● **Exercise details**:
Where the listing below has a line containing "Click the list panel icon on right edge", output that line and all lines after it, verbatim, and no others.

++++

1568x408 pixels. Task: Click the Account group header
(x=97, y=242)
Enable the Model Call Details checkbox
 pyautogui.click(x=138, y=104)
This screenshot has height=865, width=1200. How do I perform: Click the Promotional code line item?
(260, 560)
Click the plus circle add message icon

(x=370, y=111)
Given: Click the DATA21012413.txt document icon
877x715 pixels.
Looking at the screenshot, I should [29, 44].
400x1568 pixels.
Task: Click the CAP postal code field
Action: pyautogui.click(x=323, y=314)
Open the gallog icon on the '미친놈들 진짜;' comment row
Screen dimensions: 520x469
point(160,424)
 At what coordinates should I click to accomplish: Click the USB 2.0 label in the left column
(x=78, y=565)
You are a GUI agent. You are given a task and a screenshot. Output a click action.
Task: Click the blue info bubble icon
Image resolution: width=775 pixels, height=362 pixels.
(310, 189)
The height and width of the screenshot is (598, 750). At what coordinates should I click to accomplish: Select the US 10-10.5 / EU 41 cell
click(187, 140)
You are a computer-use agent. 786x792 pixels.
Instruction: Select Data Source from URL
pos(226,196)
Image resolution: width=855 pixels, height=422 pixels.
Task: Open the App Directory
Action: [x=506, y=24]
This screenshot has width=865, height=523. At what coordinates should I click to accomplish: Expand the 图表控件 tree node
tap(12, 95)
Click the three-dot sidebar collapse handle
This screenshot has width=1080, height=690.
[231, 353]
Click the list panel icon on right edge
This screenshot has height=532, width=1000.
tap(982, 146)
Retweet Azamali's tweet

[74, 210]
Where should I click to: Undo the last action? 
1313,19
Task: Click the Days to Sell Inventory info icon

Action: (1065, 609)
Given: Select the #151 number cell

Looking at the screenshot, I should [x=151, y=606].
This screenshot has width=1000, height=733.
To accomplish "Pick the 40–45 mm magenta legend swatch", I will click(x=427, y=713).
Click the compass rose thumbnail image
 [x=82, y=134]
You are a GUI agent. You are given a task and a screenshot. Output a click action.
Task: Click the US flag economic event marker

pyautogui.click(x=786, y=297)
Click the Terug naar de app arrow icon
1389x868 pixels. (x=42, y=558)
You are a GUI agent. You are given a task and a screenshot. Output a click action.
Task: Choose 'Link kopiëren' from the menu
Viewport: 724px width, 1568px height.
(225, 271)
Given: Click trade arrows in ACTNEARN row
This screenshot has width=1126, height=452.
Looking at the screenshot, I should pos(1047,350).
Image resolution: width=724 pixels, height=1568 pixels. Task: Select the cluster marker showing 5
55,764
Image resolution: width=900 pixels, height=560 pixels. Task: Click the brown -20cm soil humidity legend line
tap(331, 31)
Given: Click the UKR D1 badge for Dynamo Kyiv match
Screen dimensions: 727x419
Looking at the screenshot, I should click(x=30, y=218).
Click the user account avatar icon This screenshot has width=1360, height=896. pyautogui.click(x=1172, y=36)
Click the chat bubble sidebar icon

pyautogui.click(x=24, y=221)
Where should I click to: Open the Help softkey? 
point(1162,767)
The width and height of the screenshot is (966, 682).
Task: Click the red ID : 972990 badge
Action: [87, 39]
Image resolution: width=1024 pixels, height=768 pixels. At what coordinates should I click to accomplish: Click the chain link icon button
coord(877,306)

++++

● **Task output**:
Click the list panel icon on right edge
This screenshot has height=532, width=1000.
tap(982, 146)
Retweet Azamali's tweet

[74, 210]
Where should I click to: Undo the last action? 
1313,19
Task: Click the Days to Sell Inventory info icon

Action: (1065, 609)
Given: Select the #151 number cell

Looking at the screenshot, I should [x=151, y=606].
This screenshot has width=1000, height=733.
To accomplish "Pick the 40–45 mm magenta legend swatch", I will click(x=427, y=713).
Click the compass rose thumbnail image
 [x=82, y=134]
You are a GUI agent. You are given a task and a screenshot. Output a click action.
Task: Click the US flag economic event marker

pyautogui.click(x=786, y=297)
Click the Terug naar de app arrow icon
1389x868 pixels. (x=42, y=558)
You are a GUI agent. You are given a task and a screenshot. Output a click action.
Task: Choose 'Link kopiëren' from the menu
Viewport: 724px width, 1568px height.
(225, 271)
Given: Click trade arrows in ACTNEARN row
This screenshot has width=1126, height=452.
Looking at the screenshot, I should pos(1047,350).
Image resolution: width=724 pixels, height=1568 pixels. Task: Select the cluster marker showing 5
55,764
Image resolution: width=900 pixels, height=560 pixels. Task: Click the brown -20cm soil humidity legend line
tap(331, 31)
Given: Click the UKR D1 badge for Dynamo Kyiv match
Screen dimensions: 727x419
Looking at the screenshot, I should click(x=30, y=218).
Click the user account avatar icon This screenshot has width=1360, height=896. pyautogui.click(x=1172, y=36)
Click the chat bubble sidebar icon

pyautogui.click(x=24, y=221)
Where should I click to: Open the Help softkey? 
point(1162,767)
The width and height of the screenshot is (966, 682).
Task: Click the red ID : 972990 badge
Action: [87, 39]
Image resolution: width=1024 pixels, height=768 pixels. At what coordinates should I click to accomplish: Click the chain link icon button
coord(877,306)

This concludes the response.